Western science in its relentless search for new cures is now researching traditional African and South American herbal law and verifying many genuine pharmaceutical effects. While some priests combine their herbal work with faith healing practices, others are properly qualified medical doctors who use herbal remedies as a complementary modality to other forms of treatment.

If it isn’t the voodoo spirits that are bad, or the sacrificial and herbal medicine practices per se ~ why does the cloud continue to hang so low over it?

The answer lies in the application of the spiritual technology ~ rather than in the hardware itself.

Witchcraft and sorcery are rife in voodoo communities. Talented adepts with dubious motives use their close relationships with various divinities, and their knowledge of herbs, to cast spells on other people, who frequently end up sending vengeful spells back, providing a healthy line of ongoing business for the spell makers.

Sossa Gue’de’houngue’ an eminent voodoo priest from Benin calls this kind of activity “Black Magic” and says that it is in contradiction to Voodoo. He says that anyone who has another person bewitched is arrogating the divine powers to him or herself, rather than leaving it to the gods to decide whether and how a person is to be punished for a transgression.

(INFORMATION SUPPLIED)
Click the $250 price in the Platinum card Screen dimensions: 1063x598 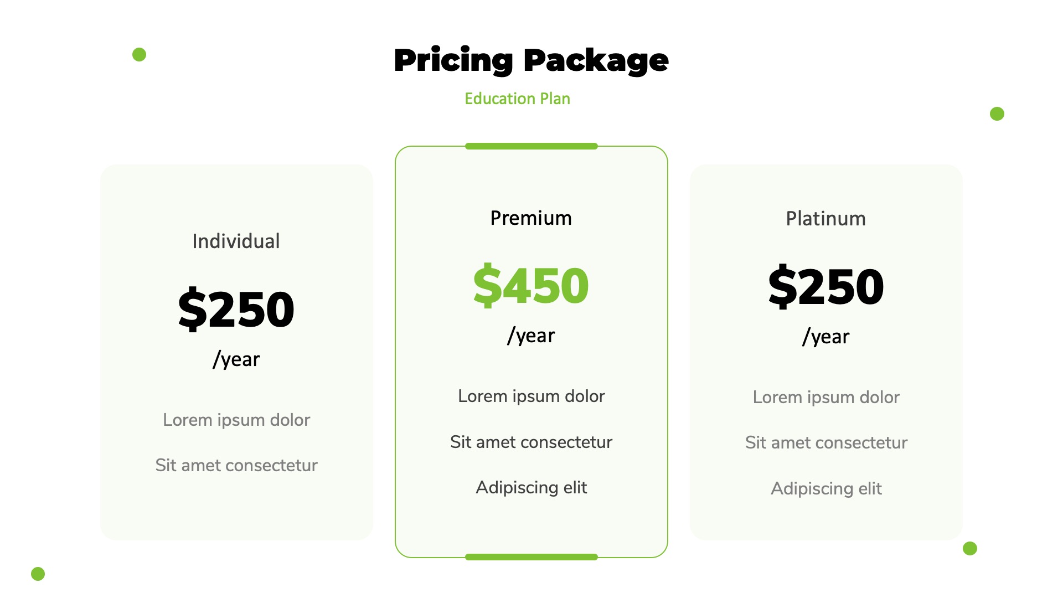825,286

(PROBLEM DESCRIPTION) Pick up the voodoo text above after its last sentence and continue writing it.

(SOLVED EXERCISE)
The basic principle of misuse of power is the one that Wicca has recently been battling. Fiona Horne, Sabrina and the crew producing Witchcraft magazine are all working hard to portray the old Celtic religion as a powerful, positive, back-to-nature modality. Not denying that it has been used spitefully in the past, they are making progress in advocating the ethical use of the theory and practices of Western Witchcraft.

Going broader, Voodoo and Wicca aren’t the only spiritual technologies (ie religions) that have been misused. There were the bad old days of the Spanish inquisition, and while the mother goddess cults of Asia Minor and the South American Mayan civilization have been romantically written about, a disturbing number of human skeletons bearing the signs of sacrificial death have been turned up by archeologists.

Perhaps the metaphor to use here is that you can swear in any language, but no language is inherently profane.

Feeling more relaxed I turn back to the pictures. They still scare me. The images are grotesque, designed to stimulate a fear response. Why?

Clinical Hypnotherapist Derrick Hill offers an answer. Frightened people are easier to hypnotize ~ ie to put into trance-states.

He sees the use of animal blood and grotesque images as a very practical tool, that brings the gods closer by enhancing the stress levels of the participants and making them more suggestible.

He says: “The power of fear is very widely used these days, and not only by Voodoo priests. Look at the media. What sells newspapers? Why do people buy insurance? Why do they buy so much stuff? Because we are all scared, the media tells us to be so we are. We are scared of the future, scared of each other, scared of not being good enough. And what do we do with all this fear, we do what were told to do. We buy things, that’s how suggestible we are.”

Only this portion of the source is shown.